The last time I looked into Python to Nix -generators, pypi2nix seemed the most popular, but it also seemed to duplicate work by defining packages independently from the nixpkgs. I really wanted to be able to re-use nixpkgs’ well maintained rules for most of the Python packages.

Finally, from NixCon 2017 reports I learned about pip2nix, which did exactly what I wanted: it resolved Python packages from any pip-supported sources resulting an overlay on top of nixpkgs pythonPackages.

Then I wanted to abstract as much of the boilerplate as possible into a centrally managed versioned location, resulting in GitHub - datakurre/setup.nix: Nixpkgs based build tools for declarative Python packages [maintainer=@datakurre]

Here’s my workflow, I’ve been designing setup.nix for:

  • each project has requirements.txt defining ALL development, build, test and runtime requiements fo a project (or environment)

  • most projects have setup.cfg to define the project as a Python package with only real build, test and runtime requirements and console scripts (here setup.py is a just wrapper for executing setuptools to read package configuration from setup.cfg)

  • pip2nix is used to turn requirements.txt into requirements.nix from PyPI or from private repository

  • finally, every project has setup.nix-file, which usually just calls GitHub - datakurre/setup.nix: Nixpkgs based build tools for declarative Python packages [maintainer=@datakurre] with current pkgs, pythonPackages, src and possible overrides (to be applied on top of requirements.nix).

So far so good.

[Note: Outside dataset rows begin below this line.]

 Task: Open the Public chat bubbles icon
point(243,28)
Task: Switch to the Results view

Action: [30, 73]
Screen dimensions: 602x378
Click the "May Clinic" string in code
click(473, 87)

Because naming is hard, I named my wrapper setup.nix after setup.py and followed that path to make it provide targets similar to some setup.py commands (develop, bdist_wheel), but also some extra commands. My usual use cases are:

  • nix-shell setup.nix -A develop to give me nix-shell with all packages in requirements.nix and Python package in development mode (re-using nixpkgs Python package development shell)

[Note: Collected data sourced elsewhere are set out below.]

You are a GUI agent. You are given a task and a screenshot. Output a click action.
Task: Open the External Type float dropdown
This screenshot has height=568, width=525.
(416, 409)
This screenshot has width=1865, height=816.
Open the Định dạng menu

  • nix-build setup.nix -A env to build a Python environment with everything from requirements.nix so that I can configure that as the project interpreter in PyCharm

  • nix-build setup.nix -A build to build the evaluated version of the project

  • nix-build setup.nix -A bdist_wheel to build a Python wheel of the project

  • nix-build setup.nix -A bdist_docker to build a dockerTools based image from the project

Then, time adds complexity.

Raw pip2nix requirements.nix overlay simply replaces nixpkgs packages with new ones, but setup.nix uses existing nixpkgs’ when available by updating their name and src with pip2nix generated data.

When package is not yet defined in nixpkgs, setup.nix cannot guess build dependencies for python packages and I still end up adding a lot of trivial (native) build dependencies such as pytest-runner, setuptools-scm, unzip, etc… for a lot of packages.

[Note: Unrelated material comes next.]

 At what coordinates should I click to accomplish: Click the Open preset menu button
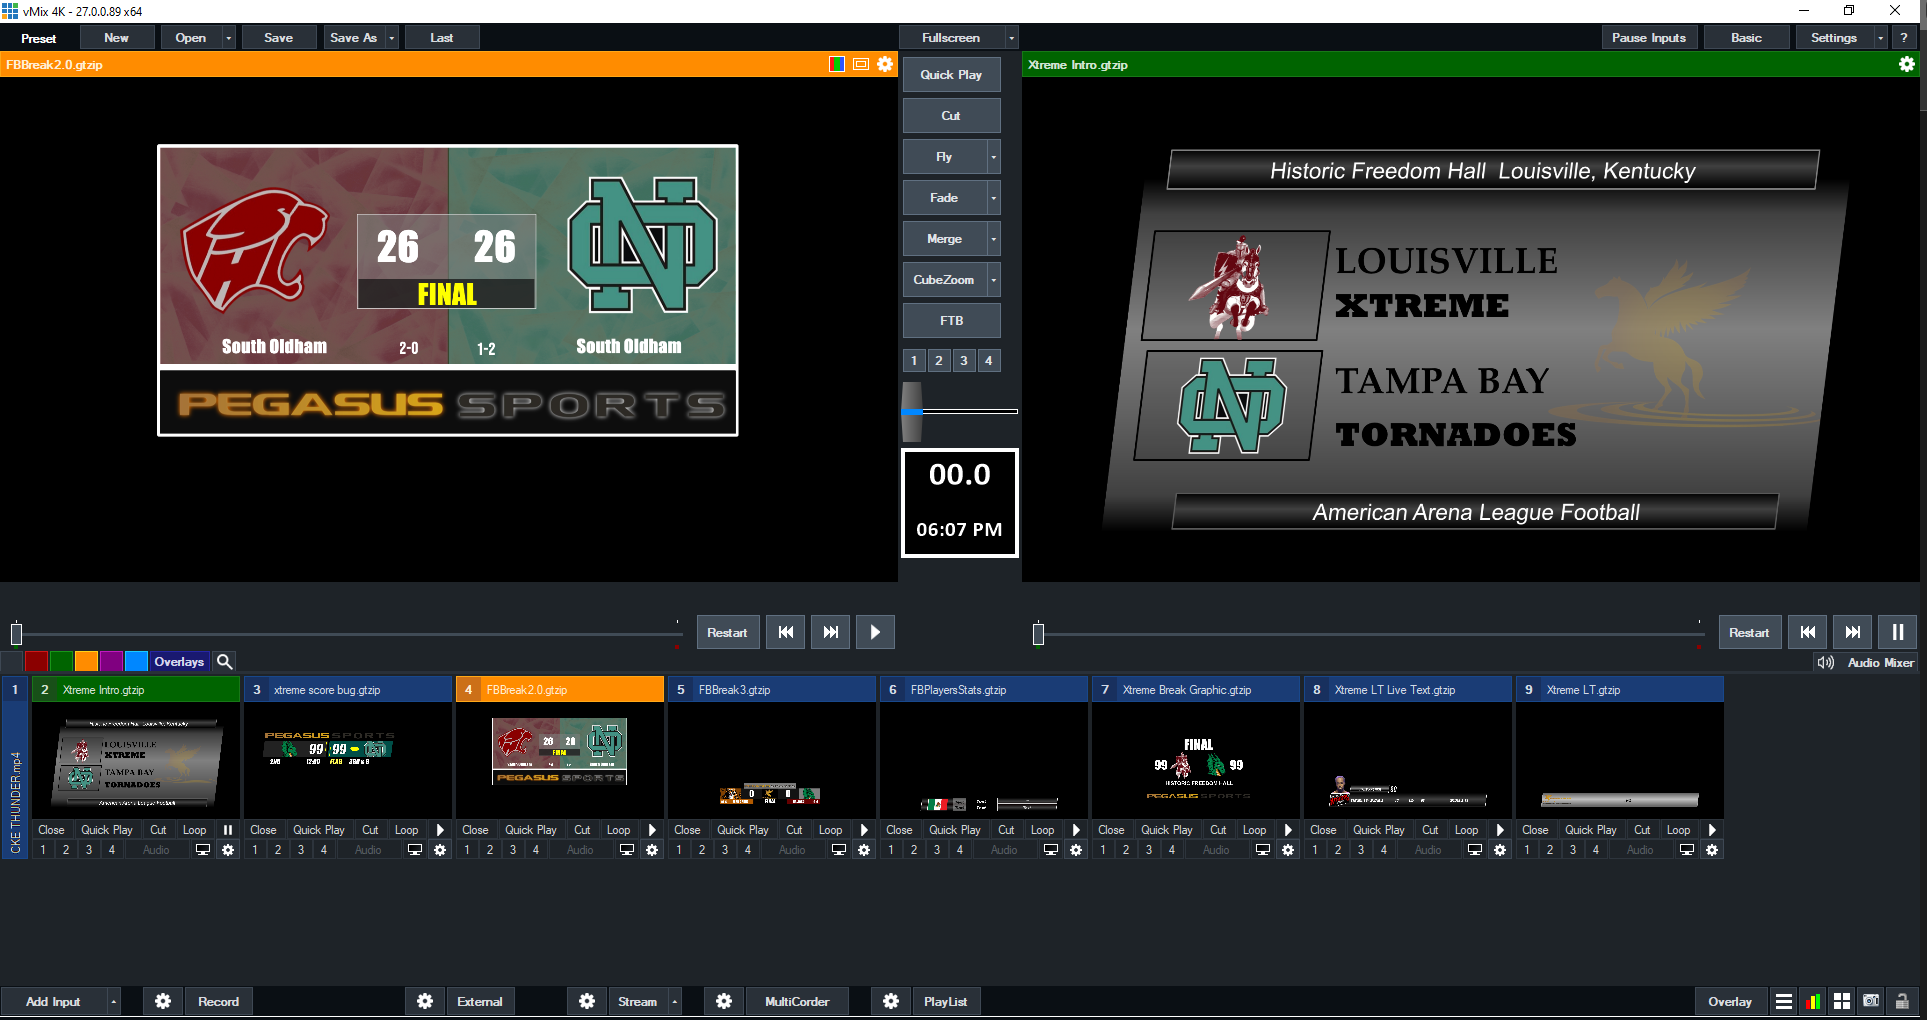[x=190, y=38]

Finally, I have a use case with upstream packages with circular dependencies, which I handle by building packages without dependencies at all - assuming they are only used together anyway.

I guess my current main issues are the two last ones: Should I follow pypi2nix practice of adding usual build inputs for all packages whether they needed them or not? And is there already some “wheelhouse” style approaches for packaging Python products without making every package its own derivation at first?

10 Likes

I’m just a newbie on Nix(OS) so I’ll not be able to answer your questions, I just want to add my (newbie’s) thinking on the matter. Until now I’ve only deployed a small application based on Django whose dependencies I’ve compiled by hand, reusing nixpkgs packages when possible, with a bit of customization done overriding the src and other attributres and defining new packages for those that aren’t in nixpkgs.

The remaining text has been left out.